FORCED ALIGNMENT AND ANOMALY DETECTION
(notes by Jack Mostow, revised 6/19/97)
Utterances were time-aligned against transcripts to find segment
boundaries, both to locate spoken words and phones, and to detect
anomalous data.
ALIGNMENT METHOD
Each label file includes the forced alignment produced by Sphinx-II
for an utterance of its signal file against its transcript file.
Alignment was performed by the Sphinx-II speech recognizer's forced
alignment mode, developed by Eric Thayer and Ravishankar Mosur. The
acoustic models used in alignment were trained on adult female speech
for the ATIS task. To improve accuracy, codebook means were adapted
by Alex Hauptmann using a small pilot corpus of twelve children's
fluent oral reading collected by Maxine Eskenazi.
LEXICON
The pronunciation dictionary used in the time-alignment was adapted
from the CMU Speech Group's cmu_dict.04 dictionary, which can be
obtained free of charge via the World Wide Web or anonymous ftp. The
web URL for the CMU Pronouncing dictionary is:
http://www.speech.cs.cmu.edu/cgi-bin/cmudict
The address for anonymous ftp access is:
ftp://ftp.cs.cmu.edu/project/fgdata/dict/cmudict.0.4.Z
(That is, connect to host "ftp.cs.cmu.edu", use "anonymous" as the
login name and your email address as password, then go to the
directory "project/fgdata/dict" and retrieve the file cmudict.0.4.Z)
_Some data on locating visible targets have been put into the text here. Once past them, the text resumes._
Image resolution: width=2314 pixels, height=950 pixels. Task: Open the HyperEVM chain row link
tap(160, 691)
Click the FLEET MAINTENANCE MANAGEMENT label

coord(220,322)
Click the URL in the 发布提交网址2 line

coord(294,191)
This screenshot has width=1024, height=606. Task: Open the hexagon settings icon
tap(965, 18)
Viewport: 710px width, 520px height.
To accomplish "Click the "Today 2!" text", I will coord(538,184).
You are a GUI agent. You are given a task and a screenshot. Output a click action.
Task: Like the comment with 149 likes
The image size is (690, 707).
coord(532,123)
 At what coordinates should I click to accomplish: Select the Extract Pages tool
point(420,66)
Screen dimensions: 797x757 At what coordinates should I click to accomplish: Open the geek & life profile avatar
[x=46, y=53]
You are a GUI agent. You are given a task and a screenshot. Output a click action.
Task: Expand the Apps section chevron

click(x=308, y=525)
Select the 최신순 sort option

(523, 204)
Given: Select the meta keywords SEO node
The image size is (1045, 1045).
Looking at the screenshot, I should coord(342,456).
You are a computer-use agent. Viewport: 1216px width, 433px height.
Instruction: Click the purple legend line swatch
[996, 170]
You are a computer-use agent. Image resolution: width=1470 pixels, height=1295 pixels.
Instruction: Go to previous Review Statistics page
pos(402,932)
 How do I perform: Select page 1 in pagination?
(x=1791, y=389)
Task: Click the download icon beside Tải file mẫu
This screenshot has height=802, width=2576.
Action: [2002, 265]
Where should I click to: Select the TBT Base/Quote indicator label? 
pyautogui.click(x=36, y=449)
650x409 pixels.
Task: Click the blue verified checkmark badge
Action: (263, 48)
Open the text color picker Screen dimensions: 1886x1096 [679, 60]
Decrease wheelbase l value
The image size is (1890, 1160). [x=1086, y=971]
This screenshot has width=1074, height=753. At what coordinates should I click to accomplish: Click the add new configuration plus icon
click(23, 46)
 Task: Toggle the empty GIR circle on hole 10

Using either method, there is additional information available (in
readme files or supplemental web pages) about the dictionary and other
resources available from CMU.
For the purpose of doing word alignment on the KIDS speech collection,
the CMUDICT lexicon was augmented by 20 Weekly Reader word entries it
did not include at the time the alignment was carried out, together
with definitions of the phone and noise symbols used in the
transcripts.
The adapted version of the lexicon is provided as part of the present
corpus, in the "tables" directory (file name: alignmnt.dic).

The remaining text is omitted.